The Hindu right-wing, including Prime Minister Narendra Modi, endorsed the film and celebrated it for presenting a narrative that they claimed was the truth. At the same time, they did not condemn the calls for violence against Muslims that echoed across cinema halls in the country. The Kashmiri Pandit community was divided over how the film represented their story – while many, including Girija Tickoo’s relatives, applauded Agnihotri for not “whitewashing” their history, others felt it was a dangerously provocative film that exaggerated facts and appropriated their history to fulfil a political agenda. 

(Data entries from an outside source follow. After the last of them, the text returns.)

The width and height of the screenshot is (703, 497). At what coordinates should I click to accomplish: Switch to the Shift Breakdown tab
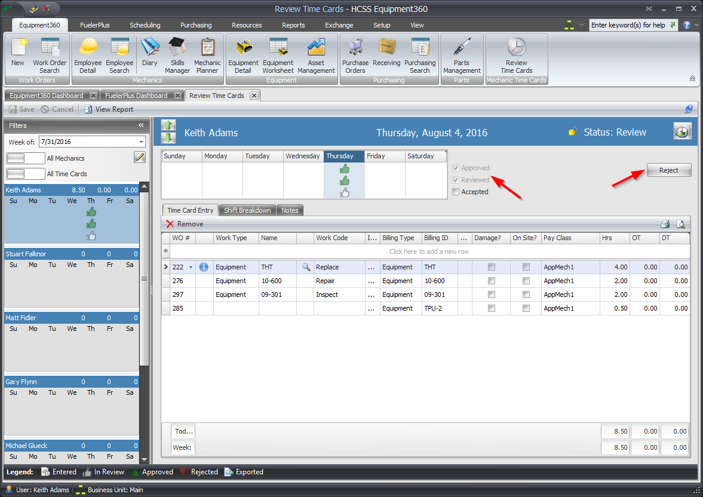tap(247, 210)
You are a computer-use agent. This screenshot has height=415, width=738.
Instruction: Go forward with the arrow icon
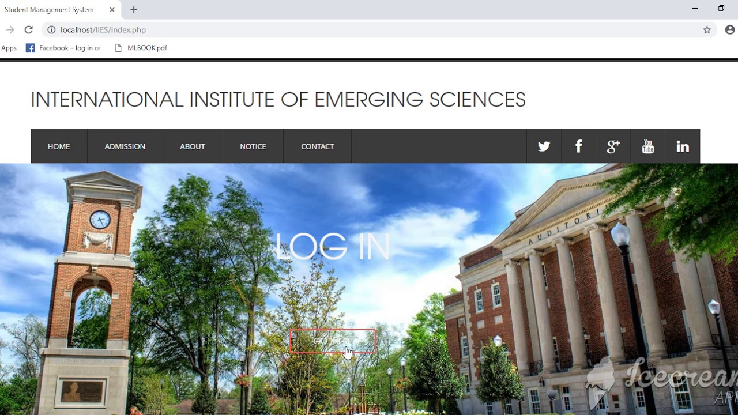pyautogui.click(x=10, y=30)
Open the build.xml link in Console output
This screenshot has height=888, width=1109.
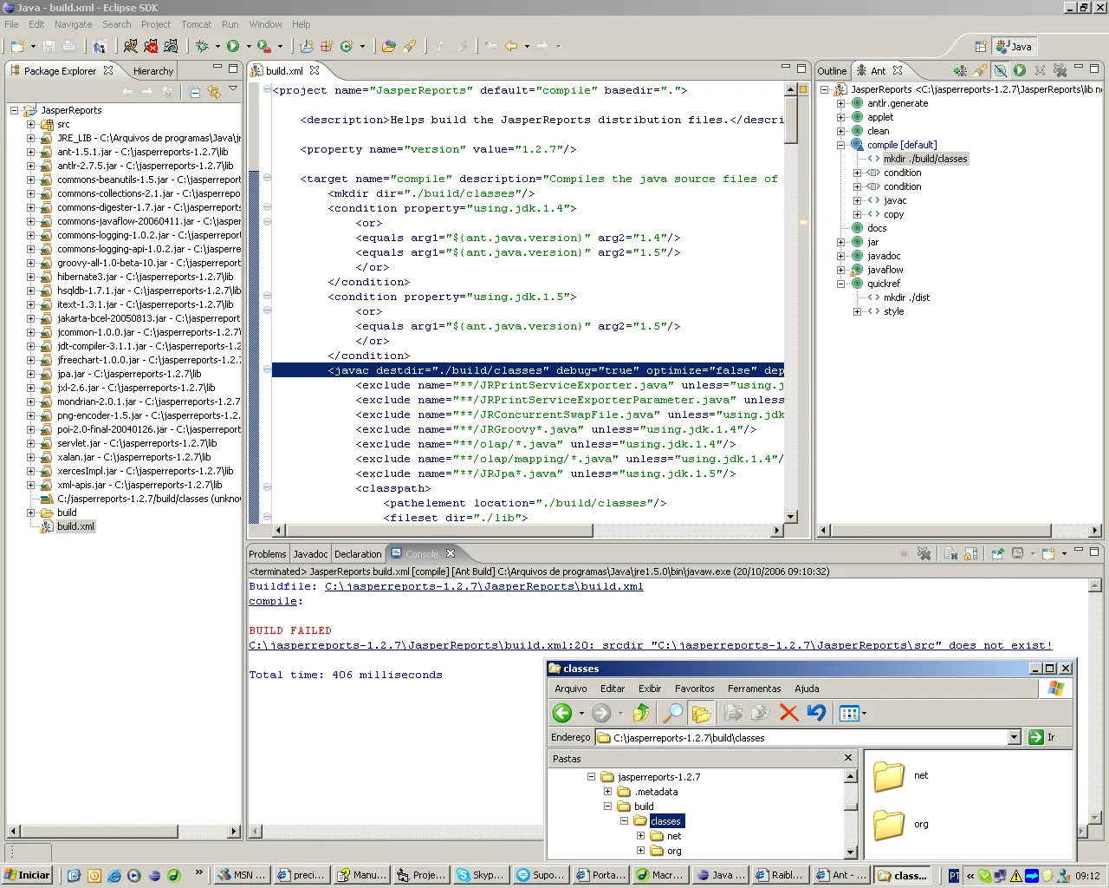tap(483, 586)
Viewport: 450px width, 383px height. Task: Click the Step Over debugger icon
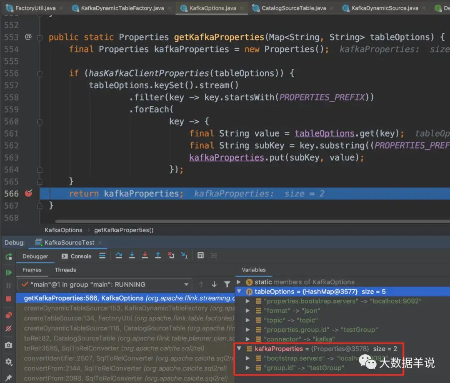tap(119, 256)
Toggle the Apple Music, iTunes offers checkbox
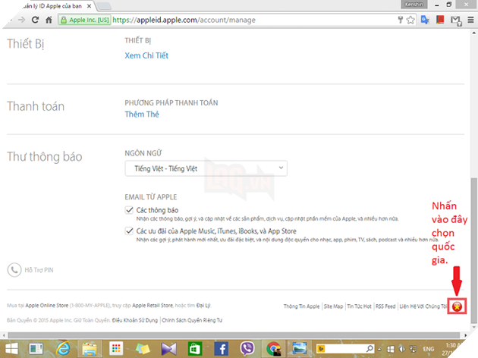The image size is (478, 358). [x=129, y=230]
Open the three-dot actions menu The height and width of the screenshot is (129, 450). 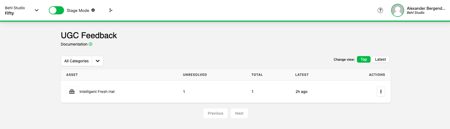[x=381, y=92]
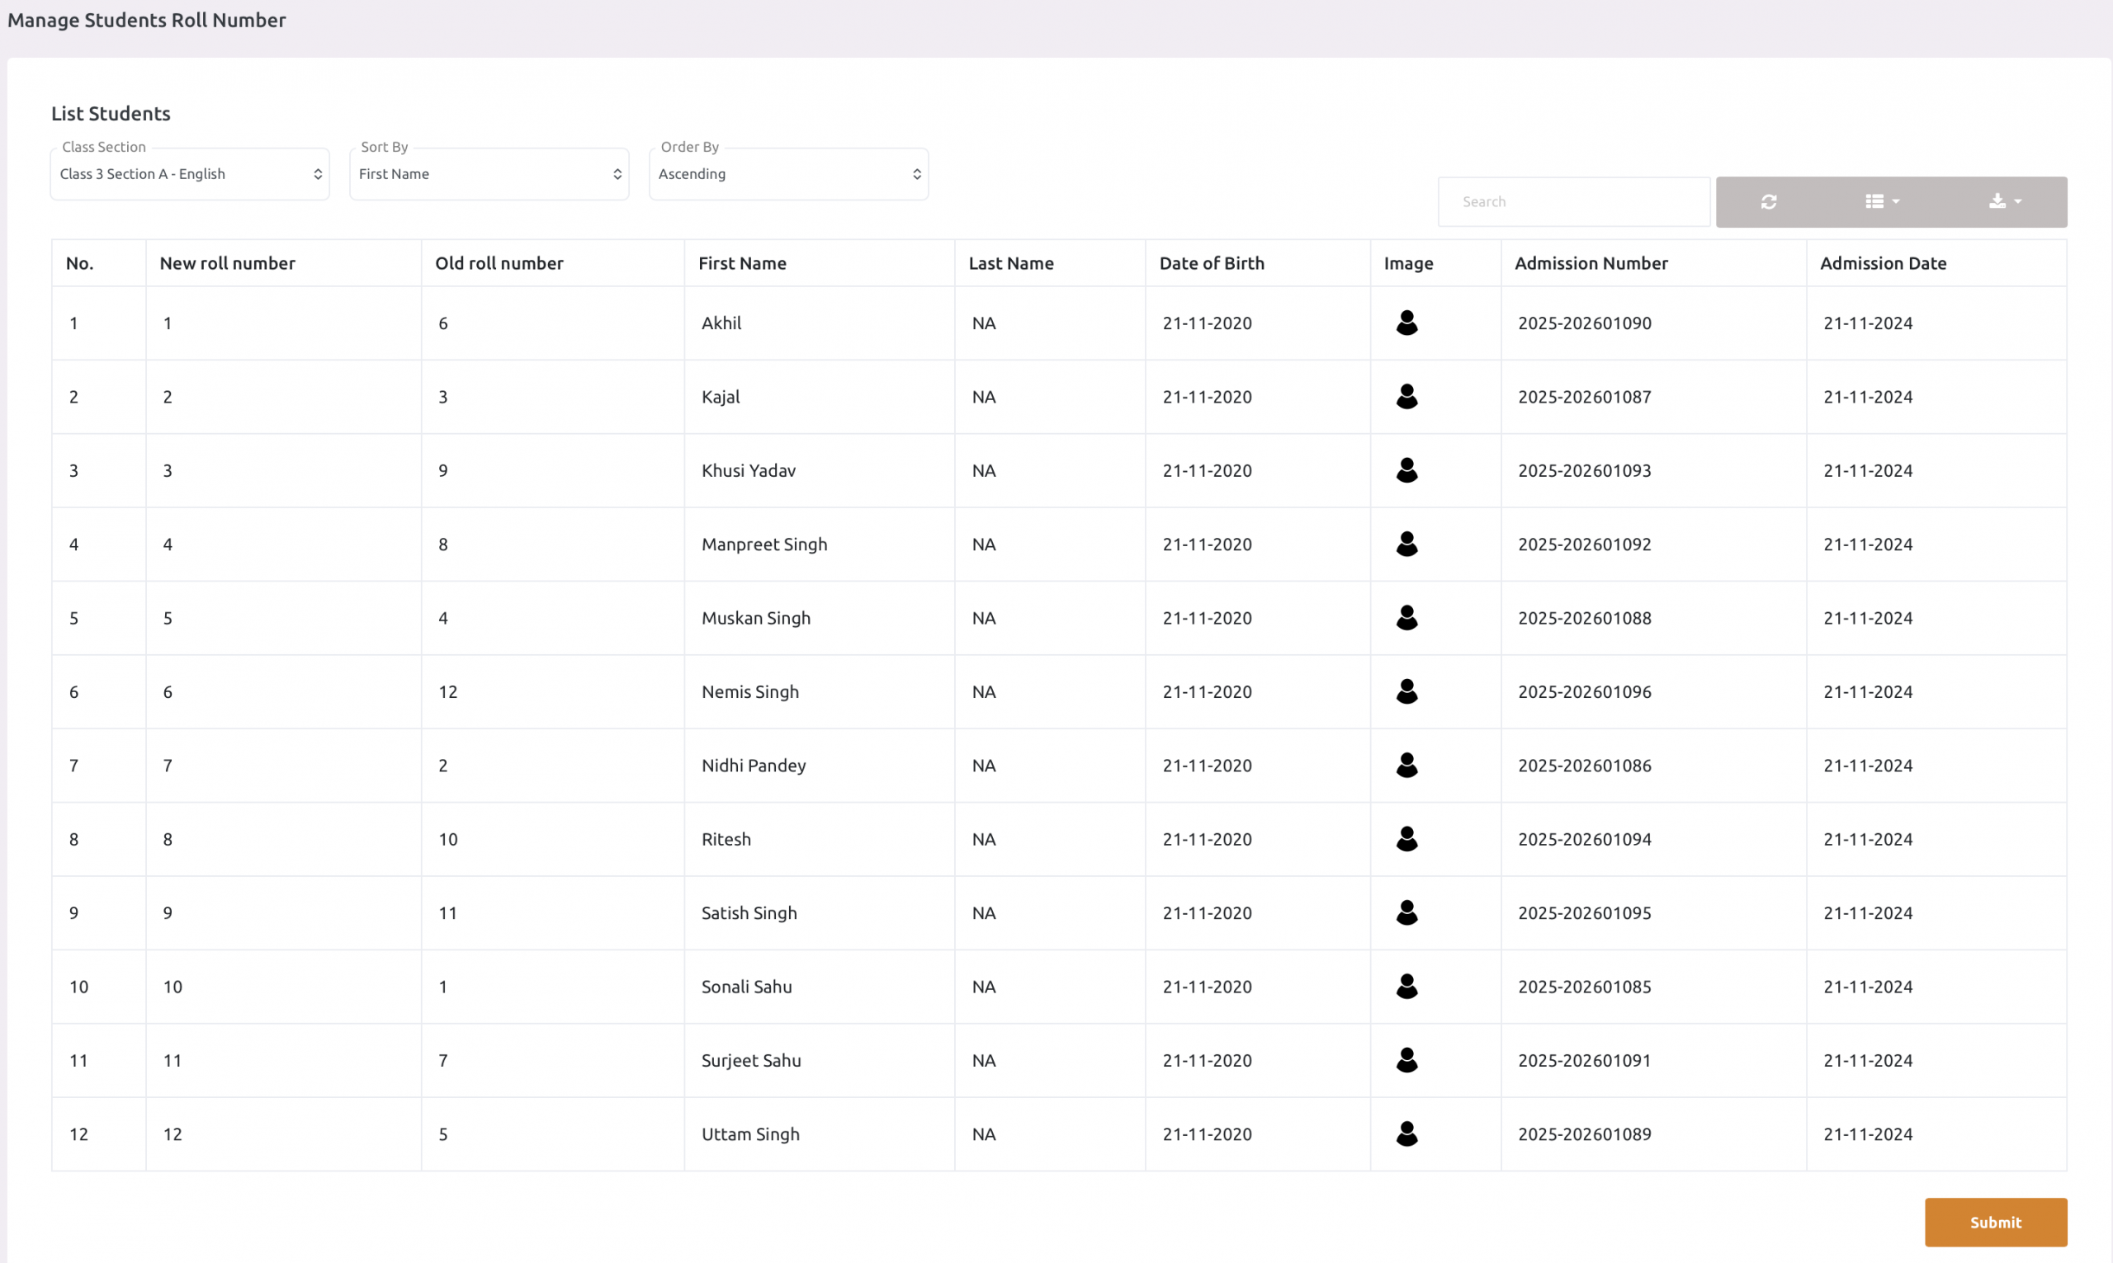The width and height of the screenshot is (2113, 1263).
Task: Click the Search input field
Action: (x=1573, y=202)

The unexpected success of The Kashmir Files and the support it received from the ruling establishment created a new canvas for filmmakers who wished to cash in on the Hindu right wing’s propaganda machinery – the bodies of women. These films are different from period dramas that celebrate Hindu icons fighting against Muslim invaders or the British such as Manikarnika: The Queen of Jhansi (2019), Tanhaji: The Unsung Warrior (2020), Samrat Prithviraj (2022), Swatantra Veer Savarkar (2024) or modern dramas that are focused on national pride (post-2014) such as Uri: The Surgical Strike (2019) or Mission Mangal (2019). 

In these films, Hindu women are simultaneously the hero and the victim. They are stripped, molested, raped, and humiliated on screen but they are also invested with “nari shakti” to fight back. In Sudipto Sen’s blockbuster film The Kerala Story (2023), for instance, a crucial scene has a group of Hindu and Christian women being sexually assaulted by Muslim men at a mall. The attack is orchestrated as part of a larger conspiracy to make them wear the hijab and adopt an Islamic way of life. Victim-blaming dialogues are thrown at the women. They defend themselves, but their clothes are torn in public and they’re humiliated. Eventually, however, they figure out the conspiracy hatched by the Muslims and fight back. 

So, on the one hand, the narrative plays into patriarchal ideas about women and honour where their bodies belong to the community and are to be protected. An assault is an insult to the community. On the other hand, their retaliation is packaged as “women’s empowerment” or a brand of “nationalist” feminism.